* [WORK TO DO]:
Gather every line in the listing below that contains the word "coordinates" and copy each of those lines in full.

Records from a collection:
☆ ☆ ☆ ☆ ☆ ☆ ☆

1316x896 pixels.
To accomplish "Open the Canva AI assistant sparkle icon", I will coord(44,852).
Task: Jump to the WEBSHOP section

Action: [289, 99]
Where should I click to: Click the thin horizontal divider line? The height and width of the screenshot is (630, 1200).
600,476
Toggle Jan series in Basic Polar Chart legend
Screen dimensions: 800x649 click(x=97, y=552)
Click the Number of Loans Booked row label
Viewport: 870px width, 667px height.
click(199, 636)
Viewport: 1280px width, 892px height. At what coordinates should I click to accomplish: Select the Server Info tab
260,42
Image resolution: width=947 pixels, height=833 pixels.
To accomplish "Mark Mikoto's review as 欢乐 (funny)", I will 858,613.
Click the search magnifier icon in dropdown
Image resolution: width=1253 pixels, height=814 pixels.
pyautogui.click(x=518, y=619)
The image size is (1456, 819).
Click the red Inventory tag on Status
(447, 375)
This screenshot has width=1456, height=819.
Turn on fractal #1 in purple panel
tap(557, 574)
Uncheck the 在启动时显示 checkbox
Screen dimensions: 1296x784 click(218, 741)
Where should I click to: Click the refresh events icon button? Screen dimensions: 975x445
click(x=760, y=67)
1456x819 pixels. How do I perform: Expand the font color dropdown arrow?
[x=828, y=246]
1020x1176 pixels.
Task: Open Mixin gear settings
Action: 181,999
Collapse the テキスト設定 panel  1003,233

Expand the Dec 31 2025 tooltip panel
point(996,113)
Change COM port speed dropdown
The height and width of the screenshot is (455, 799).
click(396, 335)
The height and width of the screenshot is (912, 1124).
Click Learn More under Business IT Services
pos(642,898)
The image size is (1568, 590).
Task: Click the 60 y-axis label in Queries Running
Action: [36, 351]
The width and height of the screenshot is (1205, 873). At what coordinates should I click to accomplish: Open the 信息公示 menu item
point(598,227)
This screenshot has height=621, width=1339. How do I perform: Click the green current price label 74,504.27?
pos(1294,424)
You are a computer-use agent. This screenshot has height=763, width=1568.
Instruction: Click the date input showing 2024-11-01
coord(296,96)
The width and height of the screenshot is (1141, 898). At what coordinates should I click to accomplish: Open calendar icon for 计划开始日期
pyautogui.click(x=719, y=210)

☆ ☆ ☆ ☆ ☆ ☆ ☆

* [RESPONSE TO THIS EXERCISE]:
Viewport: 1280px width, 892px height. At what coordinates should I click to accomplish: Select the Server Info tab
The width and height of the screenshot is (1205, 873). At what coordinates should I click to accomplish: Open the 信息公示 menu item
The width and height of the screenshot is (1141, 898). At what coordinates should I click to accomplish: Open calendar icon for 计划开始日期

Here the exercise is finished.